Re: Pluggable cumulative statistics

From: Michael Paquier <michael(at)paquier(dot)xyz>
To: Dmitry Dolgov <9erthalion6(at)gmail(dot)com>
Cc: Kyotaro Horiguchi <horikyota(dot)ntt(at)gmail(dot)com>, pgsql-hackers(at)lists(dot)postgresql(dot)org
Subject: Re: Pluggable cumulative statistics
Date: 2024-07-07 23:14:20
Message-ID: ZoshTO9K7O7Z1wrX@paquier.xyz
Views: Raw Message | Whole Thread | Download mbox | Resend email
Thread:
Lists: pgsql-hackers

On Sun, Jul 07, 2024 at 12:21:26PM +0200, Dmitry Dolgov wrote:
> From what I understand, coordinating custom RmgrIds via a wiki page was
> made under the assumption that implementing a table AM with custom WAL
> requires significant efforts, which limits the demand for ids. This
> might not be same for custom stats -- I've got an impression it's easier
> to create one, and there could be multiple kinds of stats per an
> extension (one per component), right? This would mean more kind Ids to
> manage and more efforts required to do that.

Text and element-pointing records:
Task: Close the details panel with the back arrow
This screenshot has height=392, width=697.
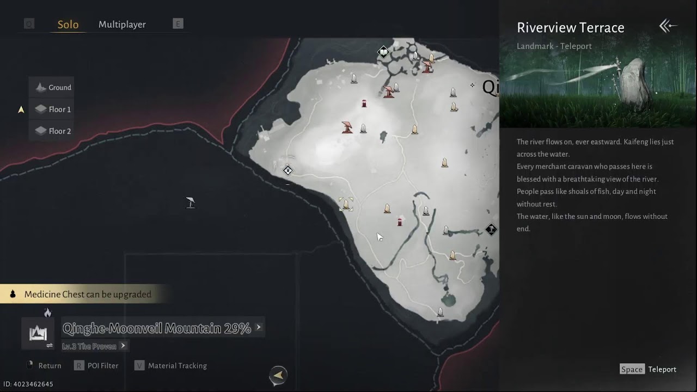Action: tap(668, 26)
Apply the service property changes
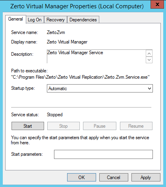 [x=146, y=178]
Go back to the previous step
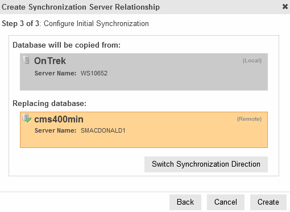 pyautogui.click(x=185, y=202)
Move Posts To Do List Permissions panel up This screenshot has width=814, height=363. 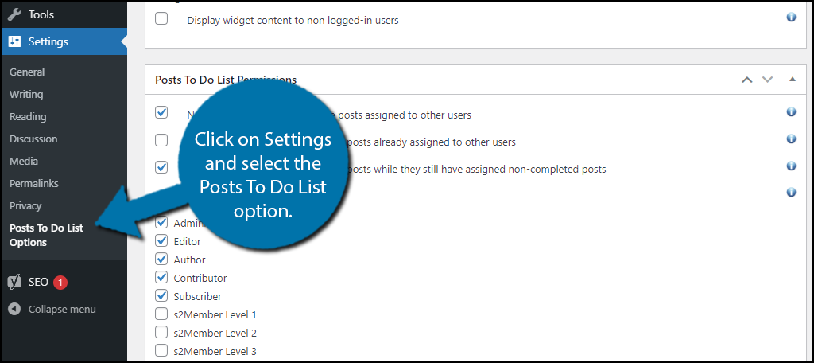(747, 80)
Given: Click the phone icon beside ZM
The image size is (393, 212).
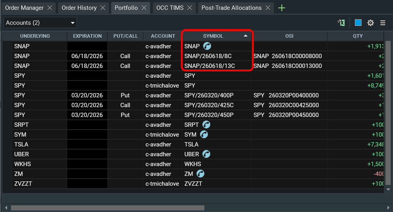Looking at the screenshot, I should [200, 174].
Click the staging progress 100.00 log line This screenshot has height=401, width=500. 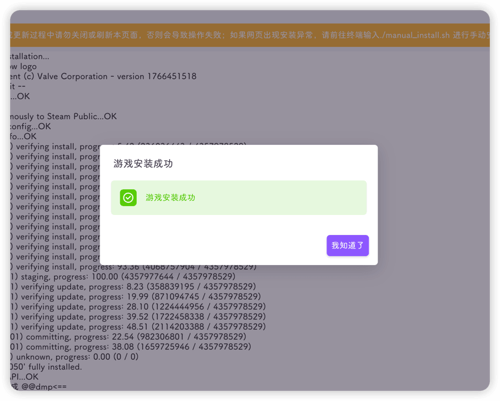pos(122,277)
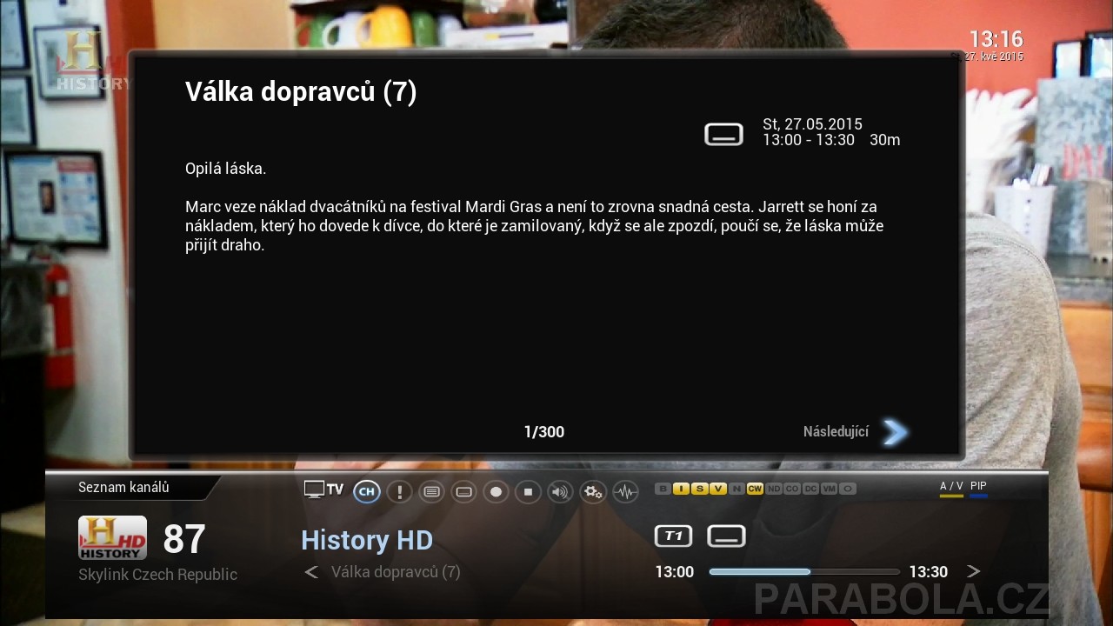
Task: Click the TV mode icon
Action: coord(323,489)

**WORK INSTRUCTIONS**.
a) Answer these about the message on pluggable cumulative statistics:
(i) Who sent the message?
(ii) On what date and at what time was it sent?
(iii) In the quoted passage, how were custom RmgrIds coordinated?
b) Which people are named in the message on pluggable cumulative statistics? List each one once.
c) Can you carry on the mailing list message about pluggable cumulative statistics from the point where it stops?
That data has no part in any of this.

**PER-TASK OUTPUTS**.
a)
(i) Michael Paquier
(ii) 2024-07-07 at 23:14:20
(iii) Via a wiki page

b)
Michael Paquier
Dmitry Dolgov
Kyotaro Horiguchi

c)
A given module will likely have one single RMGR because it is possible
to divide the RMGR into multiple records. Yes, this cannot really be
said for stats, and a set of stats kinds in one module may want
different kinds because these could have different properties.

My guess is that a combination of one fixed-numbered to track a global
state and one variable-numbered would be the combination most likely
to happen. Also, my impression about pg_stat_statements is that we'd
need this combination, actually, to track the number of entries in a
tighter way because scanning all the partitions of the central dshash
for entries with a specific KindInfo would have a high concurrency
cost.

> I agree though that it makes sense to start this way, it's just simpler.
> But maybe it's worth thinking about some other solution in the long
> term, taking the over-engineered prototype as a sign that more
> refactoring is needed.

The three possible methods I can think of here are, knowing that we
use a central, unique, file to store the stats (per se the arguments
on the redo thread for the stats):
- Store the name of the stats kinds with each entry. This is very
costly with many entries, and complicates the read-write paths because
currently we rely on the KindInfo.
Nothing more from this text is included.